* **Exercise**: Please transcribe the lines from the very first one through the line containing "被害者救済特約 (279, 2224)", both included, reproducing each character for character.

* **Supplied entries**:
--*--

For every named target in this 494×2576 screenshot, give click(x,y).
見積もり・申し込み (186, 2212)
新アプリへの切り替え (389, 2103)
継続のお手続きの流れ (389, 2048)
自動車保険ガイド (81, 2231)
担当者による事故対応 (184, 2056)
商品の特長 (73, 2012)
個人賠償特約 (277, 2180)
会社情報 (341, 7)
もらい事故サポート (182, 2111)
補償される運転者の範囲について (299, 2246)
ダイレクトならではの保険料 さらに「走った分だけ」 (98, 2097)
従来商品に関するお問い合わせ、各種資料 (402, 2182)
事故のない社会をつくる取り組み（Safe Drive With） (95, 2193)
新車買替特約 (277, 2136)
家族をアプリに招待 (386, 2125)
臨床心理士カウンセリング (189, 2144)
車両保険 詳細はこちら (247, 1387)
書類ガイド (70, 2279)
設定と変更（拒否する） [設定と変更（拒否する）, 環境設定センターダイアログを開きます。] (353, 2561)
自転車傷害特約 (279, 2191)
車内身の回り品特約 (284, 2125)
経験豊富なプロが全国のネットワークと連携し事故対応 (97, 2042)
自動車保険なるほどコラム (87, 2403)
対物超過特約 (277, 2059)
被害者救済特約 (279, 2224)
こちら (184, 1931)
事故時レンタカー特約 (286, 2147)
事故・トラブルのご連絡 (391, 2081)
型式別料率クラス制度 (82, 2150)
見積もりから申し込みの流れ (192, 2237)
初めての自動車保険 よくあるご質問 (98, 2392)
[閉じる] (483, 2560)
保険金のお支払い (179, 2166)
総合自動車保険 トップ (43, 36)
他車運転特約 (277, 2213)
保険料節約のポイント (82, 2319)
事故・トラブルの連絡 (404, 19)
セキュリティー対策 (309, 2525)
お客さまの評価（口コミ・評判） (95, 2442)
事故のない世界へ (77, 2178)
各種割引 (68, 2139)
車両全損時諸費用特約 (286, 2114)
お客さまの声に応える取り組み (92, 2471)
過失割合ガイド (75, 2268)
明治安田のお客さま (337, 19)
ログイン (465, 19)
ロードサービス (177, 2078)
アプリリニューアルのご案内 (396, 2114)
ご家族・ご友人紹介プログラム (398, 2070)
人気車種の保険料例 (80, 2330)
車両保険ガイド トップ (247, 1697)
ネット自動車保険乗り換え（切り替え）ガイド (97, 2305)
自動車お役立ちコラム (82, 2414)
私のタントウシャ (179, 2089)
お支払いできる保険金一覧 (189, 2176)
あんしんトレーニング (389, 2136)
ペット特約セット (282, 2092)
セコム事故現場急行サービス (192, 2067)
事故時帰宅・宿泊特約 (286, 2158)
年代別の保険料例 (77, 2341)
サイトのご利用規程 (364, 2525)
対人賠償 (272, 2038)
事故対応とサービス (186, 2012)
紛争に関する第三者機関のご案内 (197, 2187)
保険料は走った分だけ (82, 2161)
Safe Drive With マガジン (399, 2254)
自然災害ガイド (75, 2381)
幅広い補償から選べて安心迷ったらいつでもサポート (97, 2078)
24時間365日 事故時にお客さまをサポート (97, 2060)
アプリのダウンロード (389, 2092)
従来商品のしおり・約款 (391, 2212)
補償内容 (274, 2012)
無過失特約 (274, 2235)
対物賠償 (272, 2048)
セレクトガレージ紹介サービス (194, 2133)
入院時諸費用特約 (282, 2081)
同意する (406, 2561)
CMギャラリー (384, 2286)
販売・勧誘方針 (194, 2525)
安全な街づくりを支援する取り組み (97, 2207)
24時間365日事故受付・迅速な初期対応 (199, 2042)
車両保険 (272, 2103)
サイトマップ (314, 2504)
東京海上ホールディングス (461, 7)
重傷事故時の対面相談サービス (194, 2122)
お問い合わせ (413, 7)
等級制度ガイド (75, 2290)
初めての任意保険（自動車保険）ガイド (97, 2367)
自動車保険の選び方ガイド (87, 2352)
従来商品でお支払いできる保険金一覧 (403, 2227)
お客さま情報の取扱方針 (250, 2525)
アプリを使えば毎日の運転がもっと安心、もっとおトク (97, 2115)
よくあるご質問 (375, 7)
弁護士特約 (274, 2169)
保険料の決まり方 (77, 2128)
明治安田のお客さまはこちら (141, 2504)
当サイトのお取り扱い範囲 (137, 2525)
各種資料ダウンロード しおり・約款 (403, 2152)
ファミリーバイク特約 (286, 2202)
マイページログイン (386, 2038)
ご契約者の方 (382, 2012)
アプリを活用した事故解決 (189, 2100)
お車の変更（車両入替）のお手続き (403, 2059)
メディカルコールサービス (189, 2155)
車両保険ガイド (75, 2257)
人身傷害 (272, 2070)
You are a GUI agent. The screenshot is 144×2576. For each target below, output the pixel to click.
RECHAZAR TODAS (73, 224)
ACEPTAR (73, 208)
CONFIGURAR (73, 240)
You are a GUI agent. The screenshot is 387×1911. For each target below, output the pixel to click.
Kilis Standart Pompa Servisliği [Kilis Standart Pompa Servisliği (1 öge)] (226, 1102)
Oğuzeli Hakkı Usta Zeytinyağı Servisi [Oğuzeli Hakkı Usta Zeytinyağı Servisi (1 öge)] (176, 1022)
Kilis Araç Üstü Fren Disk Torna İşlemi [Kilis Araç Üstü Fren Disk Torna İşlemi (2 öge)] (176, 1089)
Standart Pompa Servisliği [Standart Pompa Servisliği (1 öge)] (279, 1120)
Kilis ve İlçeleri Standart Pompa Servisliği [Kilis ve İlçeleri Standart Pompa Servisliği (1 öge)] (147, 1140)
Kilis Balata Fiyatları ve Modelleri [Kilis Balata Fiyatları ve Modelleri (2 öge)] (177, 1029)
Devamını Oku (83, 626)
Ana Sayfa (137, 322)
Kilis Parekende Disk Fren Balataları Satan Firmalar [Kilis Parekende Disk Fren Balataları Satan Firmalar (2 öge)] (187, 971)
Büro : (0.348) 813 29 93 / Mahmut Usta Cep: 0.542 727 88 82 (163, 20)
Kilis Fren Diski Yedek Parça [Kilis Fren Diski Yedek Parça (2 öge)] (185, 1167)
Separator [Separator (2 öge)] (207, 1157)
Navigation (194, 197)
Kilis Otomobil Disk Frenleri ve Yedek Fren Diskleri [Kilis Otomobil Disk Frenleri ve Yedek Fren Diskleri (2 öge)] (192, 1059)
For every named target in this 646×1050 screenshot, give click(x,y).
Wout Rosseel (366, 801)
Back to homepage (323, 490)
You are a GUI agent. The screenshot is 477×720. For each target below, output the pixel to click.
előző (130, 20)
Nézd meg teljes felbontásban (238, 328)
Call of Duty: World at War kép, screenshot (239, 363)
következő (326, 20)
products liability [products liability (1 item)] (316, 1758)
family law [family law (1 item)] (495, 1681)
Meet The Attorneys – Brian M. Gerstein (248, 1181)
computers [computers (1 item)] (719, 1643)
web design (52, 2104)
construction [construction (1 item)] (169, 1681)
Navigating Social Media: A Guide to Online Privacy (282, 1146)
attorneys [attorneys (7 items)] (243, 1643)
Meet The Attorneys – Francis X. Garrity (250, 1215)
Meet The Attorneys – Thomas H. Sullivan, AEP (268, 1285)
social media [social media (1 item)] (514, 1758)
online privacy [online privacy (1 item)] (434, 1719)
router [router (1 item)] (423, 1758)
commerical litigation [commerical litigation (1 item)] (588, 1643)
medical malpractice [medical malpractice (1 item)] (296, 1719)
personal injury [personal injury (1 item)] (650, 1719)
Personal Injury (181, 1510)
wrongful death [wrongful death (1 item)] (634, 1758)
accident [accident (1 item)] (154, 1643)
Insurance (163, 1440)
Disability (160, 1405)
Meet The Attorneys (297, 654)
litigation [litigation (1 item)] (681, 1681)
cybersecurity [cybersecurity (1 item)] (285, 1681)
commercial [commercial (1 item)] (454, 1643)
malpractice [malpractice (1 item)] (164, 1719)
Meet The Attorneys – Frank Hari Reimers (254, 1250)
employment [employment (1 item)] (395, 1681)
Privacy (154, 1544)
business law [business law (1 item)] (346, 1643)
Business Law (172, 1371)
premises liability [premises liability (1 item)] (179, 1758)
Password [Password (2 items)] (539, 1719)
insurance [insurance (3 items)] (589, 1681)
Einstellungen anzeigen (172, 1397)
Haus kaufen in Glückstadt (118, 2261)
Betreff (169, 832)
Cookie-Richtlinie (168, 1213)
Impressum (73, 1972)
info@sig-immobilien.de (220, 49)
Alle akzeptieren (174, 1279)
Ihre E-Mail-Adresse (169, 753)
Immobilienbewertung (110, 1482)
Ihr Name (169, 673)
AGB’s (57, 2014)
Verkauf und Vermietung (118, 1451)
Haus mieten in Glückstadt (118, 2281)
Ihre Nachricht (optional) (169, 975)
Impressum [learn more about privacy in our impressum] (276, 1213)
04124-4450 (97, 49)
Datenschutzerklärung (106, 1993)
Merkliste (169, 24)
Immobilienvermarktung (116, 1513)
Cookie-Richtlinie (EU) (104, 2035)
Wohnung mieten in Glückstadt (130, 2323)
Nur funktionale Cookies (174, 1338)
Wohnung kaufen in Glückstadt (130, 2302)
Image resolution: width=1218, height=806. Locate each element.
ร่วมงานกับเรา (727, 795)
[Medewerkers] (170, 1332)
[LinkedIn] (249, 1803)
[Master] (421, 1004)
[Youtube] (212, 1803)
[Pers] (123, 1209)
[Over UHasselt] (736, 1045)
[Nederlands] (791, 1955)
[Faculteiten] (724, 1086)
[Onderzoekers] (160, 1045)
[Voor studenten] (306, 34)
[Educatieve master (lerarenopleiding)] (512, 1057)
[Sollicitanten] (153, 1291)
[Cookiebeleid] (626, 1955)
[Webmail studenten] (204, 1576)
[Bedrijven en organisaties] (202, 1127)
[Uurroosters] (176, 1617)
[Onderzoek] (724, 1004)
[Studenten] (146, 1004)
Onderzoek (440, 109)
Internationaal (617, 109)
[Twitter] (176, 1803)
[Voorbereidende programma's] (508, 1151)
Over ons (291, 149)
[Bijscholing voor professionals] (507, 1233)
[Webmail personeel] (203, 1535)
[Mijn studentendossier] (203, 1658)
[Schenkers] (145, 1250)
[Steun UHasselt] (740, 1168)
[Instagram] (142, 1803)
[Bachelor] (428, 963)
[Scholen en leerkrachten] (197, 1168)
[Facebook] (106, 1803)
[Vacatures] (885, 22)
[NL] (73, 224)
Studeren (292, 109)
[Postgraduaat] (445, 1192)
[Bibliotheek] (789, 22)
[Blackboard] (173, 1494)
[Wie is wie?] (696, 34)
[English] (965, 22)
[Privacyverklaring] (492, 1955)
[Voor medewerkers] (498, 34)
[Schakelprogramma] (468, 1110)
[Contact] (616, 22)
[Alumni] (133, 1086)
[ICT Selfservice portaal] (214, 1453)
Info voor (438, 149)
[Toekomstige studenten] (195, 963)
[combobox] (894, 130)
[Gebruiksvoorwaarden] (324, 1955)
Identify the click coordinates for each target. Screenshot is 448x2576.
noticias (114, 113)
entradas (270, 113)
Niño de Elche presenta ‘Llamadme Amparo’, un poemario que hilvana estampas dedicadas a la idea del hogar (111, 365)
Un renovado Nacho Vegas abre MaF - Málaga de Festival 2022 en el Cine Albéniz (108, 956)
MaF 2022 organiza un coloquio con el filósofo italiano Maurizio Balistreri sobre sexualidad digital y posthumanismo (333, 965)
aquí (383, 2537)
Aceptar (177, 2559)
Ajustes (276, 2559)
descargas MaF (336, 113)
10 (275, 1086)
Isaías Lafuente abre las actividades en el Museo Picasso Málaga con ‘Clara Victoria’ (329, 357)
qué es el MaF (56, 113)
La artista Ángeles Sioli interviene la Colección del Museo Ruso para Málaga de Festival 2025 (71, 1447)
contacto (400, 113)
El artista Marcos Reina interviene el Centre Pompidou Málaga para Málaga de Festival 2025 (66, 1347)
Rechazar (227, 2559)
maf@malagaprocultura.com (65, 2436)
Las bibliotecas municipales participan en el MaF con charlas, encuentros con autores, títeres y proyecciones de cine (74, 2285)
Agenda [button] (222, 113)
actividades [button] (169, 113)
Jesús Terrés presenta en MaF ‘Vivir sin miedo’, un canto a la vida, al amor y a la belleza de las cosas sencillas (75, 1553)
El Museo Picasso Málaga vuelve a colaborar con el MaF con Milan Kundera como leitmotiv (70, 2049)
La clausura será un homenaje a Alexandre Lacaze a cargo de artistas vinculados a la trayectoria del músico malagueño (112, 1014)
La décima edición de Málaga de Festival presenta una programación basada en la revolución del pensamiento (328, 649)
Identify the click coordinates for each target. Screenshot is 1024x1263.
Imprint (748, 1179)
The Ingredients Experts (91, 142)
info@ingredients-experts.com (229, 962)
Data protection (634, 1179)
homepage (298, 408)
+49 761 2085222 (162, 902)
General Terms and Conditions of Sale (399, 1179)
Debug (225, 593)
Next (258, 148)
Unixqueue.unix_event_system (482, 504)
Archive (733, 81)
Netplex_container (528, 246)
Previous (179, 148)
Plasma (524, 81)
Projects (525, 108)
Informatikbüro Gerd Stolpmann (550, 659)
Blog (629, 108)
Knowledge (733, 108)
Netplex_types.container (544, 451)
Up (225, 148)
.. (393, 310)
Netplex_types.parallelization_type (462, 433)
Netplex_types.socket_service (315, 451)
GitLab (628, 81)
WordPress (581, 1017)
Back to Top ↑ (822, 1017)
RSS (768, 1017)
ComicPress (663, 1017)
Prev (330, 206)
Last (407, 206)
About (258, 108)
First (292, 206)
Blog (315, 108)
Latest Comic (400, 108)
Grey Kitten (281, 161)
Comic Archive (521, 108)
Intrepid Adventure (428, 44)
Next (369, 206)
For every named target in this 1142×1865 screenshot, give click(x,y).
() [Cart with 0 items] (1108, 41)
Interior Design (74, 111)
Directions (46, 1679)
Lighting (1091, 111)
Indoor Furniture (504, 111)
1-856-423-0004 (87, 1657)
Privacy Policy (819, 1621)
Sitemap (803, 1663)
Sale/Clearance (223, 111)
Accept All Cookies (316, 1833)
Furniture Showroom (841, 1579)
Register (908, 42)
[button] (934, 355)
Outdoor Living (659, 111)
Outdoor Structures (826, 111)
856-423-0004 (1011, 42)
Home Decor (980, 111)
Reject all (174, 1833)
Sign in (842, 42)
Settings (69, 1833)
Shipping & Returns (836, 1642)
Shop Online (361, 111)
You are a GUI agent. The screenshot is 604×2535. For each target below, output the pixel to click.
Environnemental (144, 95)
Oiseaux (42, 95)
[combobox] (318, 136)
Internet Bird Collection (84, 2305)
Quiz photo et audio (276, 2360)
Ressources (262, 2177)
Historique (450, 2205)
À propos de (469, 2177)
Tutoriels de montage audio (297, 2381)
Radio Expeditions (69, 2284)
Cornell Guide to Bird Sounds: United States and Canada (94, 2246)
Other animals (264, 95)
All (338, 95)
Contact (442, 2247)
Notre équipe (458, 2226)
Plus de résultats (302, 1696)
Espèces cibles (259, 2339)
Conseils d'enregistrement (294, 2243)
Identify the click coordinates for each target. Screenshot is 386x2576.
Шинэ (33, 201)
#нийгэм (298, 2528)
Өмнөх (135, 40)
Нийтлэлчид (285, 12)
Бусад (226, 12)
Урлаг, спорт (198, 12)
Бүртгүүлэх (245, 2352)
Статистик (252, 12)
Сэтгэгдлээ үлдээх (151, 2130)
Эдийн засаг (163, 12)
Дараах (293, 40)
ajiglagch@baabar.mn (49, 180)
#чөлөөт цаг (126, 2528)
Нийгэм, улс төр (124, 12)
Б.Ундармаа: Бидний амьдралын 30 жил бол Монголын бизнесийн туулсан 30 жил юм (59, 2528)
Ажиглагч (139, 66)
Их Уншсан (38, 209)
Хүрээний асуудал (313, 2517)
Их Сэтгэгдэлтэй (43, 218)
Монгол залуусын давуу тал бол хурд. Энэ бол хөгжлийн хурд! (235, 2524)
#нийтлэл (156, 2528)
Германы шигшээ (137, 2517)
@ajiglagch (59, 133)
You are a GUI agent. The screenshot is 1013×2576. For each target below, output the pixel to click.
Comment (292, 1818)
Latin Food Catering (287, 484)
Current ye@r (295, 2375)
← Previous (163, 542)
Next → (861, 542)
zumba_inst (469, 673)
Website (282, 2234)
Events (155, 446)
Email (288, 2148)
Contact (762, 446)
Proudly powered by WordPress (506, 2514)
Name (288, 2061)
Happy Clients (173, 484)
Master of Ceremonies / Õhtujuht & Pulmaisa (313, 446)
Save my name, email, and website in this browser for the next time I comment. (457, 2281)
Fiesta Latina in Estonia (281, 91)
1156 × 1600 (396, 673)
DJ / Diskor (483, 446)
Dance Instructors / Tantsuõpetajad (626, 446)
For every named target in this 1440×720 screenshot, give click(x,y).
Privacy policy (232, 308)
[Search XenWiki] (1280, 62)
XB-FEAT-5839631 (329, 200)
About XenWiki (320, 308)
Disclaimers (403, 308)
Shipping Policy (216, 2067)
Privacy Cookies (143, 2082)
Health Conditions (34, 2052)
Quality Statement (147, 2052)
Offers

--*--

* **Solved problem**:
For every named target in this 494×2576 screenshot, give click(x,y).
見積もり・申し込み (186, 2212)
新アプリへの切り替え (389, 2103)
継続のお手続きの流れ (389, 2048)
自動車保険ガイド (81, 2231)
担当者による事故対応 (184, 2056)
商品の特長 (73, 2012)
個人賠償特約 (277, 2180)
会社情報 (341, 7)
もらい事故サポート (182, 2111)
補償される運転者の範囲について (299, 2246)
ダイレクトならではの保険料 さらに「走った分だけ」 (98, 2097)
従来商品に関するお問い合わせ、各種資料 (402, 2182)
事故のない社会をつくる取り組み（Safe Drive With） (95, 2193)
新車買替特約 (277, 2136)
家族をアプリに招待 (386, 2125)
臨床心理士カウンセリング (189, 2144)
車両保険 詳細はこちら (247, 1387)
書類ガイド (70, 2279)
設定と変更（拒否する） [設定と変更（拒否する）, 環境設定センターダイアログを開きます。] (353, 2561)
自転車傷害特約 (279, 2191)
車内身の回り品特約 (284, 2125)
経験豊富なプロが全国のネットワークと連携し事故対応 (97, 2042)
自動車保険なるほどコラム (87, 2403)
対物超過特約 (277, 2059)
被害者救済特約 (279, 2224)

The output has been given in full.